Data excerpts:
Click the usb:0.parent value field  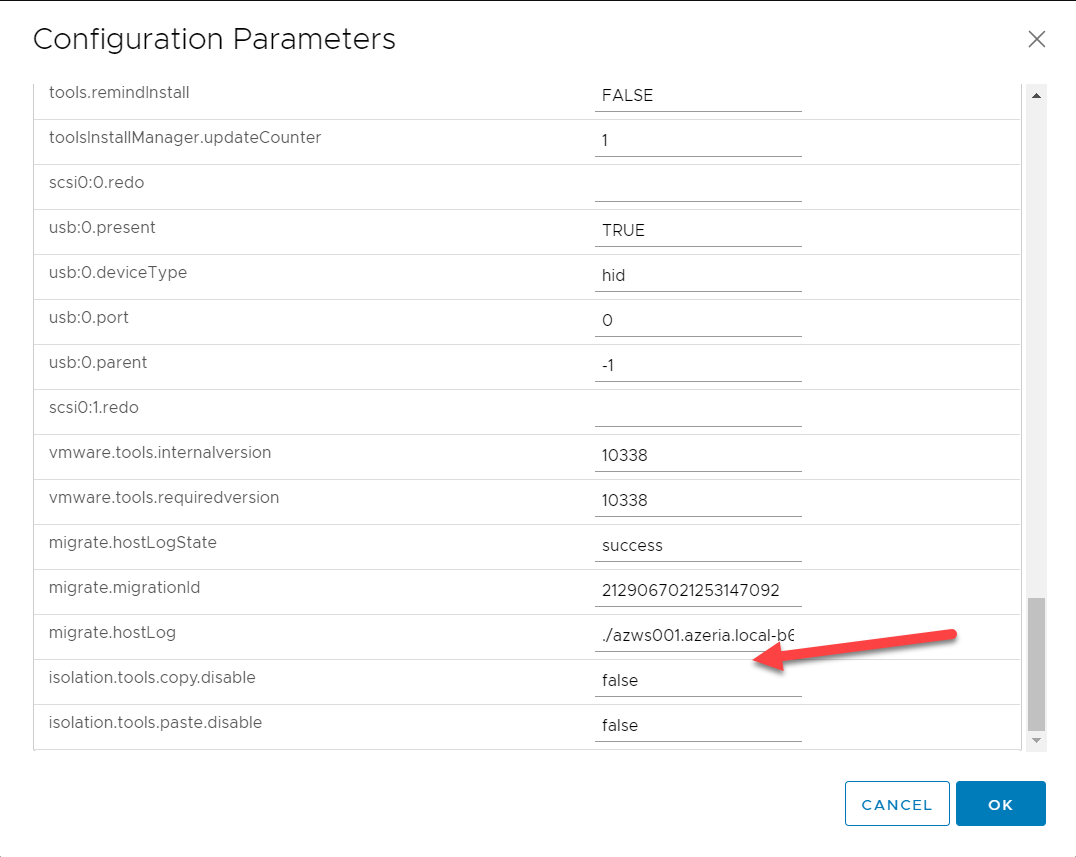point(698,365)
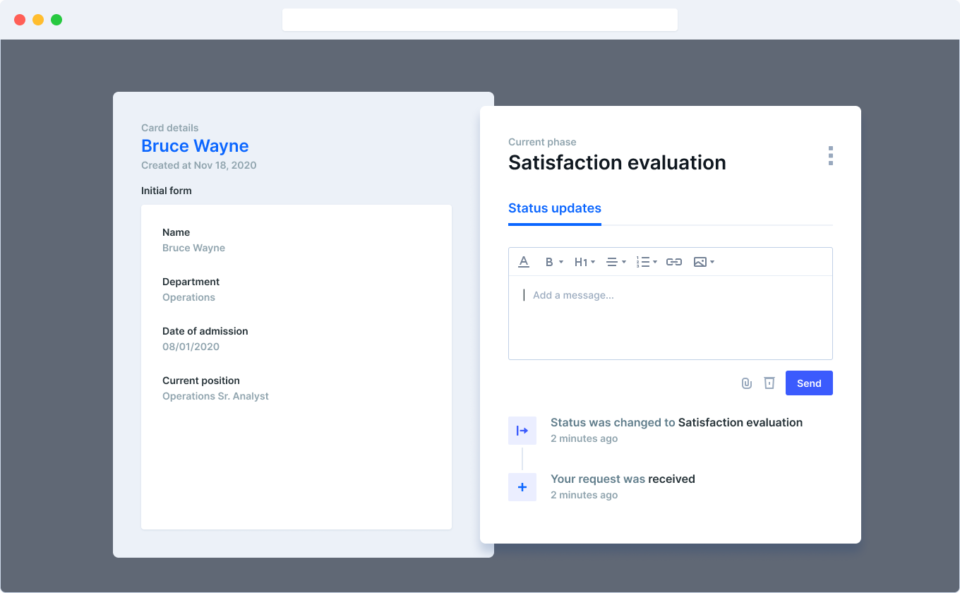
Task: Attach a file using the paperclip icon
Action: pyautogui.click(x=747, y=382)
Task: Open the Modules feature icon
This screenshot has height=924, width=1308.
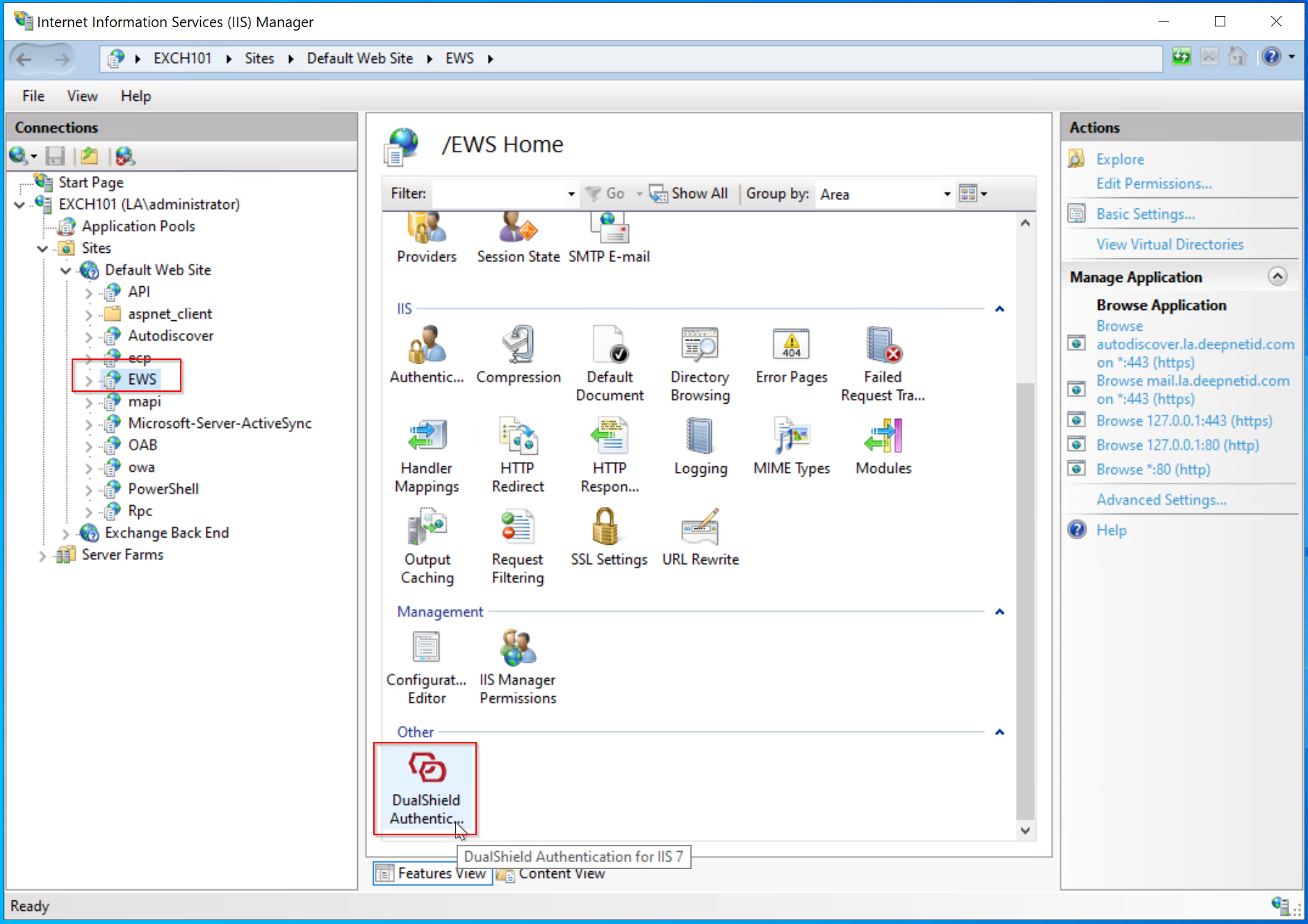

→ PROBLEM DESCRIPTION
The answer must be an exact transcription of the lines from the one containing "Task: Open the Modules feature icon" through the last line of the records above, both included, with no pictures.

→ REPLY
Task: Open the Modules feature icon
This screenshot has height=924, width=1308.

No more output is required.